Automotive News reported that forecasters say U.S. new-vehicle sales likely jumped 10 percent for the month, bringing the total for 2014 to 16.5 million, beating even the most optimistic projections from early in the year. Most forecasters are calling for U.S. light-vehicle sales to hit 17 million in 2015, a threshold the industry hasn’t since seen 2001.

“What a way to close out this blockbuster year for the industry,” John Krafcik, president of TrueCar, said in a statement. “With the strongest demand in a decade, gains in highly profitable segments and modest incentive growth, automakers should be grinning as they close the books this year.”

Automakers still have until Friday, Jan. 2, to complete sales transactions that count toward 2014. They’ll report December sales on Monday, Jan. 5.

Forecasts from TrueCar, Kelley Blue Book, Cars.com and LMC Automotive estimate December volume at 1.49 million to 1.51 million units, or 10% to 11% more than a year ago.
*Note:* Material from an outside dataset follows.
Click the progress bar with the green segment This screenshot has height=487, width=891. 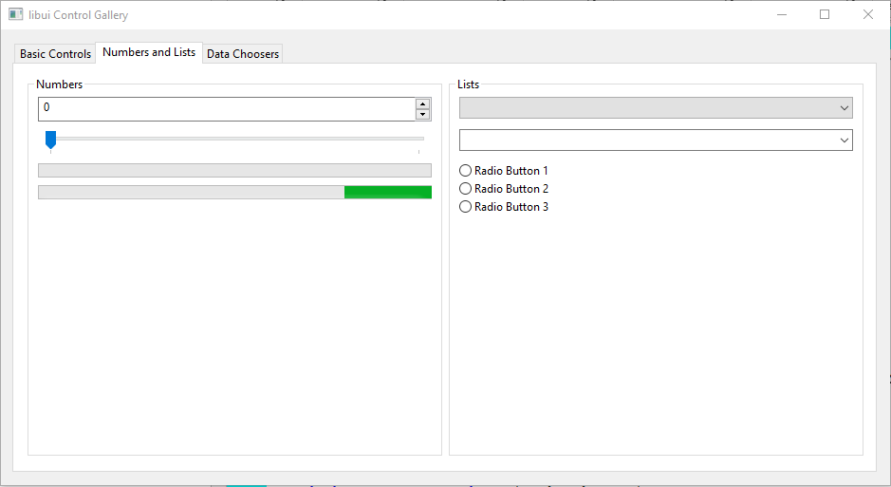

Anything in that range would represent the industry’s best December since 2004 and second best ever. That translates to a seasonally adjusted annualized selling rate of 16.7 million to 16.9 million, up from 15.5 million in December 2013 but down from November’s rate of 17.2 million.

Through November, automakers had sold 15,023,111 light vehicles this year, up 6 percent from first 11 months of 2013.